Pecalang juga kata sakti untuk melakukan pengamanan di daerah-daerah “basah”, rawan konflik dan pertarungan preman. Daerah-daerah seperti pasar, terminal, kafe-kafe juga telah mempekerjakan pecalang disamping Satpam (Satuan Pengamanan). Saya melihat dengan jelas di sebuah rumah makan siap saji di Denpasar, pecalang bersanding dengan Satpam untuk mengatur kendaraan yang parkir penuh di rumah makan tersebut.Begitu juga dengan pasar dan terminal. Para preman biasanya dengan mudah mengubah dirinya menjadi pecalang dengan simbol adat untuk menguasai daerah kekuasaan mereka dari preman lainnya.
Peran hampir mirip dilakoni oleh para milisi, organisasi massa yang kadang juga menjadi pecalang di desanya. Tempat-tempat strategis dan potensial untuk perebutan sumber ekonomi ini bisa di terminal, tempat-tempat keramaian dan hiburan seperti kafe-kafe, diskotik menjadi sasaran dari para milisi dan organisasi massa ini. Bisa juga pasar tradisional bahkan yang lumrah terjadi pengerahan kelompok/organisasi kekuatan massa untuk kepentingan politik saat pesta demokrasi pemilu, kampanye dan Satuan Tugas (Satgas) partai politik. Para kelompok massa—yang biasanya dikomandoi oleh orang kuat lokal dengan sejarah perkelahian dan kekuasaannya—biasanya memilih untuk menjadi tenaga pengaman dalam sebuah aktivitas partai politik. Kampanye Pemilu 2004 lalu di Bali memberikan gambaran bagaimana pertarungan jasa pengamanan dari kelompok organisasi massa ini. Bukan hanya pertarungan elite politik saja yang mendapat tempat, tapi juga tenaga pengaman, satuan jagoan, para milisi yang ditugaskan untuk menjaga para elite partai dan mensukseskan kegiatan partai politik tersebut. Jadi bukan hanya jasa dari pecalang saja, tapi jasa para milisi dan organisasi massa juga berperan sangat penting.

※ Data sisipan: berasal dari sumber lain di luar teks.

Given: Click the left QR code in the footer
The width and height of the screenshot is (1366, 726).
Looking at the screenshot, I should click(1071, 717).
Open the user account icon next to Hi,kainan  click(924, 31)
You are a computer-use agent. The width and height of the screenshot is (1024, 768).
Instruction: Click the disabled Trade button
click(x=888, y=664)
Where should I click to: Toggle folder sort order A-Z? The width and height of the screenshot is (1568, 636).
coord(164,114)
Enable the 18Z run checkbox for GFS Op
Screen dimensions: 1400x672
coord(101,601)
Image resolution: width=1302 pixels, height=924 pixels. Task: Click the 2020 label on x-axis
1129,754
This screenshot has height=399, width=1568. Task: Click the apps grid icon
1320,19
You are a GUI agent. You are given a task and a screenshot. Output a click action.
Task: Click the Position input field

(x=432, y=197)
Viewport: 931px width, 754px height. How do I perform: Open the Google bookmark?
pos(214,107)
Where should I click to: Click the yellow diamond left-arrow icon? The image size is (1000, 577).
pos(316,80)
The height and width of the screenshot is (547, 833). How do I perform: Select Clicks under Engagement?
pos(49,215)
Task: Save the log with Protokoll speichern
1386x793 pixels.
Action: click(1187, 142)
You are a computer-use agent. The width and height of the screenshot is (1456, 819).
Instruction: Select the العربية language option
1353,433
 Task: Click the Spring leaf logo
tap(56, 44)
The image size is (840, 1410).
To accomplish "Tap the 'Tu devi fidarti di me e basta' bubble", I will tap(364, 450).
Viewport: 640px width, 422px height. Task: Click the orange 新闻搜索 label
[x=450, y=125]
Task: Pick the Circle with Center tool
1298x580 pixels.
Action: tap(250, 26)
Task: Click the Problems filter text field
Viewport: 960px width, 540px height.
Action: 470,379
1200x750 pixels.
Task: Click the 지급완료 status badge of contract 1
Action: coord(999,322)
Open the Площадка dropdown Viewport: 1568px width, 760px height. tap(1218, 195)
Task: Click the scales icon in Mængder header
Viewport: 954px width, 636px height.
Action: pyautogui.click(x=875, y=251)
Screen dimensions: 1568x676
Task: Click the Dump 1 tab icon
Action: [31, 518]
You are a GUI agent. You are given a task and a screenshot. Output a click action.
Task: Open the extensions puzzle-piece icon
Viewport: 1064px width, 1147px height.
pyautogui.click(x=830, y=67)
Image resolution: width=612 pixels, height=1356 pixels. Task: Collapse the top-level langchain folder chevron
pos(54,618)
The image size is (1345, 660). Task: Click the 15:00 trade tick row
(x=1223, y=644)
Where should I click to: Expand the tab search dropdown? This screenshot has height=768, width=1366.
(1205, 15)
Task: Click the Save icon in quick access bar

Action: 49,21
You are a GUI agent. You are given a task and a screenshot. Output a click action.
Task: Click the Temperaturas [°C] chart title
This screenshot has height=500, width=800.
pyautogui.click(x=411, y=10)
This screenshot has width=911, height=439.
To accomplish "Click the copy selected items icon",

Beberapa kelompok massa dengan kekuatan dan jasa pengamanan itu di Denpasar misalnya sangat jelas terpetakan. Laskar Bali, sebuah organisasi massa di Denpasar memilih untuk menjadi tenaga pengamanan dalam kampanye-kampanye PKPB (Partai Karya Peduli Bangsa) pimpinan putri Soeharto, Mbak Tutut dan pensiunan Jendral R. Hartono. Kiblat organisasi massa ini mengarah ke PKPB tidak bisa dilepaskan dari sejarah terbentuknya Laskar Bali dan kedekatan dengan keluarga Cendana. Dalam setiap kampanye, pasukan Laskar Bali biasa mengenakan seragam kaos berwarna coklat tua mirip kaos tentara bertuliskan “Laskar Bali Peduli Bangsa”. Badan para pengawalnya kekar-kekar hasil latihan dari banyaknya fitnes centre dan body building yang tersebar sampai ke pelosok desa-desa di Bali. Politik kejantanan dan kekarnya tubuh menjadi image yang sangat berharga bagi para satuan pengamanan ini. Dengan badan yang kekar, istilahnya terus “terkunci” menjadi modal untuk membuat seram, gawat dan berwibawanya satuan pengamanan ini.
Sejarah perkelahian dan kebrutalan dari Laskar Bali ini terlihat jelas dari daerah kekuasaan para tenaga keamananan ini untuk menguasai tempat-tempat hiburan malam (kafe dan diskotik) di daerah Denpasar. Asumsi ini mendapatkan bukti ketika kerjadi penusukan dalam sebuah keributan di sebuah diskotik di bilangan Denpasar. Dari keributan itu, seorang tentara tewas tertebas pedang dari anggota Laskar Bali. Usaha memperebutkan lahan basah sumber penghasilan ekonomi memicu terjadi pertarungan dan tragedi kekerasan di depan mata. Kekerasan itu sangat brutal ditunjukkan di depan mata masyarakat.
Masih di kota Denpasar, terdapat juga sebuah organisasi massa yang “semi legal” bernama FPD (Forum Peduli Denpasar). Deklarasi forum pada 20 November 2002 mendapatkan liputan media yang besar. Sebuah media berpengaruh di Bali bahkan melakukan wawancara mendalam dengan ketua FPD, Sutama Minggik sepanjang satu halaman. Dalam pendeklarasian forum ini turut hadir Walikota Denpasar,AA Pusapayoga, kalangan pemerintah, elite politik, intelektual dan tokoh masyarakat. Dalam susunan pengurusnya yang dimuat di koran tersebut tertulis bahwa pelindung organisasi ini adalah Walikota Denpasar. Sedangkan penasehatnya adalah kalangan intelektual di Bali. Kiprah organisasi ini kemudian memilih untuk bergabung ke PDI Perjuangan dalam Pemilu 2004 dan tetap menguasai lahan-lahan “basah” di kota Denpasar.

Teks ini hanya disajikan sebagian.